◆ **WHAT IS REQUIRED**
I need an exact copy of the lines from the one containing "Task: Click the" through the end of the records, without any pictures.

◆ **LISTED RECORDS**
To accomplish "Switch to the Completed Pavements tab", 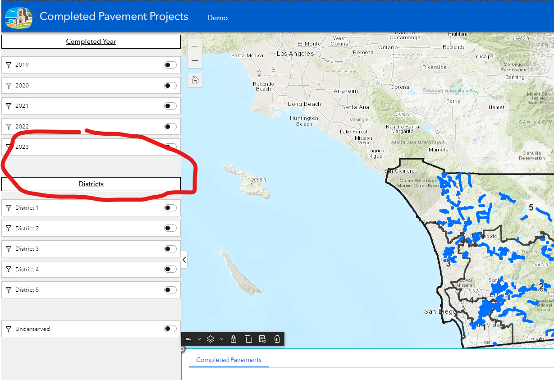I will coord(229,360).
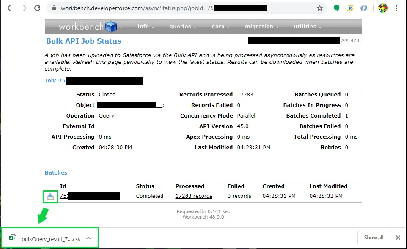Expand the queries menu

(x=183, y=27)
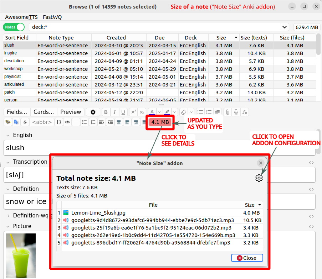Click the text color swatch button
Image resolution: width=322 pixels, height=279 pixels.
(x=152, y=112)
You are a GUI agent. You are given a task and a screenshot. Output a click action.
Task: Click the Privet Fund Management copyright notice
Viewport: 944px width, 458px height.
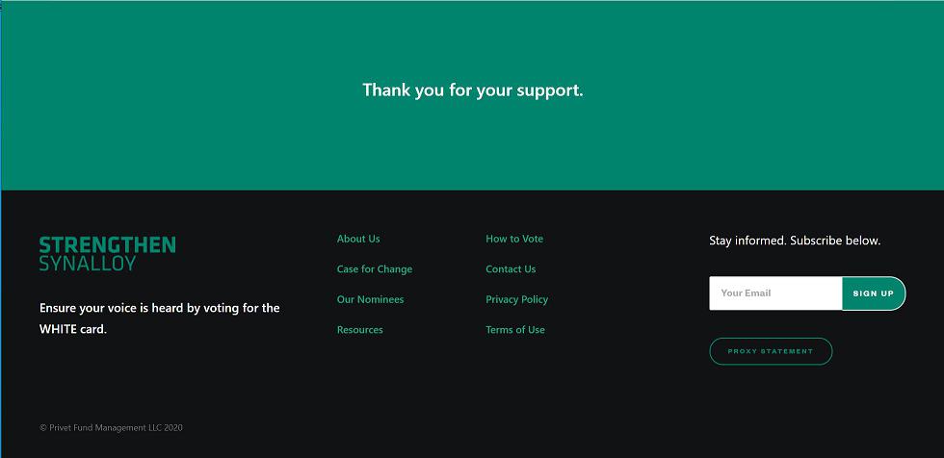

◆ **TASK RESPONSE**
Task: Click the Privet Fund Management copyright notice
Viewport: 944px width, 458px height.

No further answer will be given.